To adjust retained earnings we need to adjust prior period adjustments. If there is a prepayment we would need to allocate that to three years period
When a adjustment needed beginning of retained earnings and there is an decrease in sales what adjustment is required?
The adjustment would be nothing bc since there was an decrease in sales that would make the adjustment a future or change in estimate usually any change made for retained earnings are retroactively
When there is a change from cash basis of accounting to accrual basis of accounting how is that corrected?
As a prior period adjustment by adjusting the beginning balance of retained earnings
how to adjust the expense for the machine which is adjusted prior period adjustments?

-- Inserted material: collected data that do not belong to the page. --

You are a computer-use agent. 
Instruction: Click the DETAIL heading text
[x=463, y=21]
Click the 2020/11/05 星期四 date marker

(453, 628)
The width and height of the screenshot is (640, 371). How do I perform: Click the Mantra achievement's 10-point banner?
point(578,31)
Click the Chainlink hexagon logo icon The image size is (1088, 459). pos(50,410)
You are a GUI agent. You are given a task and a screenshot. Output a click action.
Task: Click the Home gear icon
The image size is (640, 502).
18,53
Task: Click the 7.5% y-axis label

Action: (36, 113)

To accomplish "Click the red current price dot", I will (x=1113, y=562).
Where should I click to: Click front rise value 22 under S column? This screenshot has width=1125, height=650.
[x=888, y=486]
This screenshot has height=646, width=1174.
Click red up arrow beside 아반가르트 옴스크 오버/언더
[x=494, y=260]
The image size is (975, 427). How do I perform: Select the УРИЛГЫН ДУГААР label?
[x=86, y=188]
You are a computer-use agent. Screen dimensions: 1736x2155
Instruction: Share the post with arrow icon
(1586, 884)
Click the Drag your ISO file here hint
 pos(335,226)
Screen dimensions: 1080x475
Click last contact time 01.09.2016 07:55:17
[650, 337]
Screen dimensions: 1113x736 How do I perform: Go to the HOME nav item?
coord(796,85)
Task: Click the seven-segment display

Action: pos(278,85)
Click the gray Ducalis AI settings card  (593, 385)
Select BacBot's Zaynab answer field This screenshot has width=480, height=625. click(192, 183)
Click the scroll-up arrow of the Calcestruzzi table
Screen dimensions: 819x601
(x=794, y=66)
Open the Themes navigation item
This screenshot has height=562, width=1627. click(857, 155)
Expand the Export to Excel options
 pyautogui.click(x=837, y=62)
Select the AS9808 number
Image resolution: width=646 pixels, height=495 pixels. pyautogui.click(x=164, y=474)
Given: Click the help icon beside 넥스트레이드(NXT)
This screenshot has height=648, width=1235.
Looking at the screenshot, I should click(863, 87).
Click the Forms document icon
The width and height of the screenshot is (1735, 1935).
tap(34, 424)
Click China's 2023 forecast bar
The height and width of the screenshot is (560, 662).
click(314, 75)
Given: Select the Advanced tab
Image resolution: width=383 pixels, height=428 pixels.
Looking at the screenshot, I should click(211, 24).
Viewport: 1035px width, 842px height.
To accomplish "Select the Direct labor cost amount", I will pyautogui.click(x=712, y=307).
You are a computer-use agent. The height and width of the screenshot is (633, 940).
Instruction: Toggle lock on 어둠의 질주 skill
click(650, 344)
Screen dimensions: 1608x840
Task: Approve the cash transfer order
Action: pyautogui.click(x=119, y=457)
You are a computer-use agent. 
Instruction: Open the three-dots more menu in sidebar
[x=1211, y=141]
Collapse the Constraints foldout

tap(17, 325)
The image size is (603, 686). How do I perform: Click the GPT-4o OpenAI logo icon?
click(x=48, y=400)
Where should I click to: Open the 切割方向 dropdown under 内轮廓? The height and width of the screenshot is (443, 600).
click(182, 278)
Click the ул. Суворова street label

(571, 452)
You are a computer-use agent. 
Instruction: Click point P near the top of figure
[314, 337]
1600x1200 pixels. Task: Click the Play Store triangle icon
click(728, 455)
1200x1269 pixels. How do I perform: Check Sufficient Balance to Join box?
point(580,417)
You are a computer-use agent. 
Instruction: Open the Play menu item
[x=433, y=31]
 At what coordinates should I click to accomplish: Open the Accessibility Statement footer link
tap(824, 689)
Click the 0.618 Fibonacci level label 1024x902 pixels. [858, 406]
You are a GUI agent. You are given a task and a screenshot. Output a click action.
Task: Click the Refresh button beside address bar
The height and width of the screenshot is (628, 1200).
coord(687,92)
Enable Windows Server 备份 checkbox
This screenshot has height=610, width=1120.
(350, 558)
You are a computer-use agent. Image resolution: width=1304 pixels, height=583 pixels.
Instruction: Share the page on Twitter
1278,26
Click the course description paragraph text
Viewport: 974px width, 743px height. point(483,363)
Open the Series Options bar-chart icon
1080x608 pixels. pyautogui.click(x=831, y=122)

Step 1 - To adjust the machine for prior period we need to adjust the machine using the straight line method which is mentioned on the problem
Step 2 - and next we need to adjust the results after tax understatement of net income
Step 3 - We use the annual depreciation and divide it by 3 which would be the estimated life and multiply it by the tax rate
Step 4 - Understated of net income subtracting the after tax overstatement of net income
When there are any changes any depreciation problem from the method being used or changes to sales how is the retained earnings adjusted per year?
They are not adjusted since there were changes made so that would be a change in prospective not retrospective
A change in standard assurance type warranty is what kind of change in adjustment?
change in estimate for prospectively
When a change in accounting principle that is inseparable from the effect of a change in accounting estimate it would
it can only be accounted on the change in estimate only
Calc, the revenue and interest income from contract?
To calc the interest income
Start off with the cash selling price 250,000 x implicit interest rate 10% = 25,000
Next we need to subtract annual payment 144,049 - 25,000 1st installment payment
= 119,049
250,000 - 119,049 = 130,951
Final step is 130,951 x 10% = 13,095 interest income
In order to measure the progress toward complete satisfaction of a performance obligation must be measured
it’s the input method
What are some conditions where there are no financial statement adjustments required?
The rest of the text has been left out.